“Editorial” American Sentinel 12, 38, p. 593.

September 30, 1897

“HAMST thou faith? have it to thyself before God.”

NOT right, but rights, are properly enforceable by legislation.

TO invade the rights of a single individual, of whatever race or belief, is contrary to the interests of the whole community.

THE Sabbath was made for man, but not by man: and He who made the Sabbath, and not he for whom it was made, may rightfully legislate concerning it.

LEGISLATION which is simply for the majority is often oppressive to the individual; but that which is for the individual can never be against the interests of the majority.

GRAMMARIANS teach that there is a decided difference between “a man” and “the man;” but theologians teach but there is no difference between “a seventh day” and “the seventh day.” Which is right?

THE more of the spirit of brotherly love and helpfulness toward the unfortunate there is in the land, the more prosperity it will have; and without this it will not have prosperity though every ship which enters its harbor should come loaded down with gold.

THERE is a wide difference between stating facts, and condemning men. Facts in which are involved the conduct of men, may be plainly stated without at all judging or condemning the men who are connected with the facts. In other words, principles can be dealt with without reference to men.
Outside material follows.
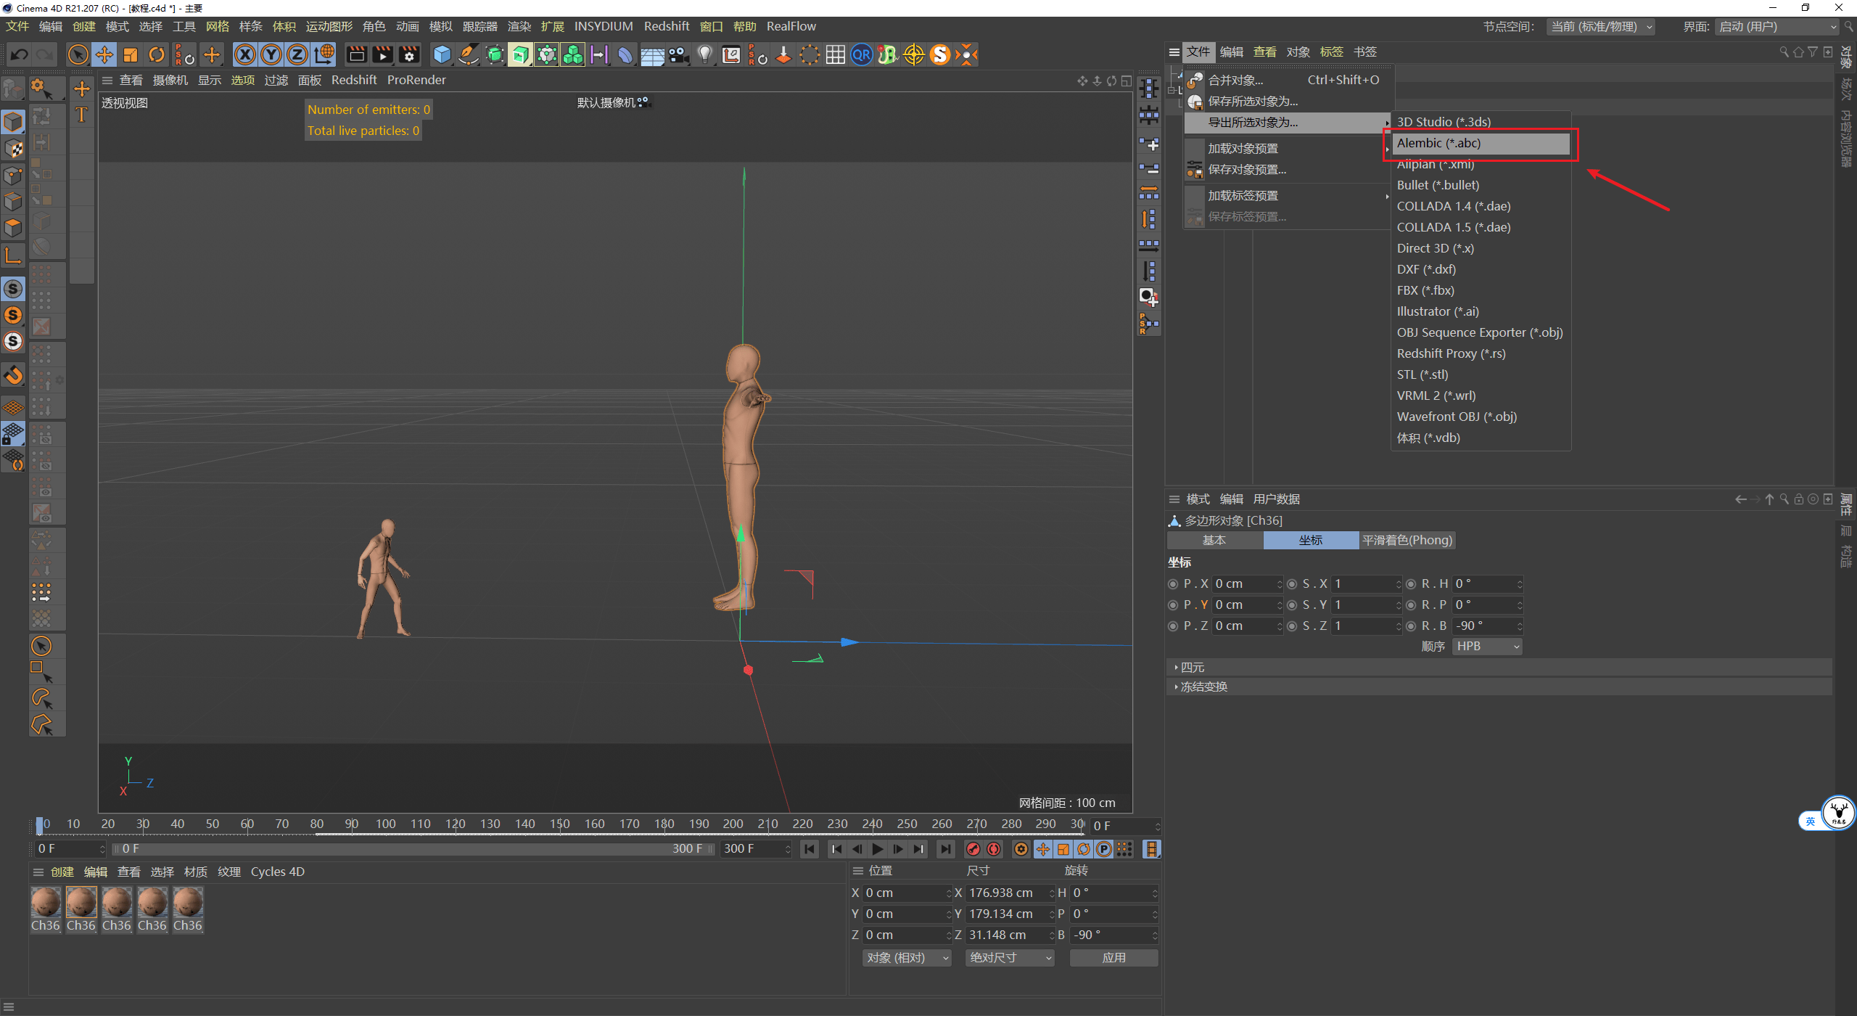Image resolution: width=1857 pixels, height=1016 pixels.
Task: Choose FBX (*.fbx) export format
Action: pos(1425,290)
THERE are two things which have been long and earnestly sought, the discovery of which may be expected to be announced on the same day; namely, a perpetual motion, and the Scripture which states that Sunday is the Sabbath.

TO believe that the so-called wrist-bone of St. Ann can work miracles is a great exhibition of credulity: but still greater credulity is required to believe that this bone could (and actually did) manufacture itself. If it could do the latter, there is no question but that it can do the former.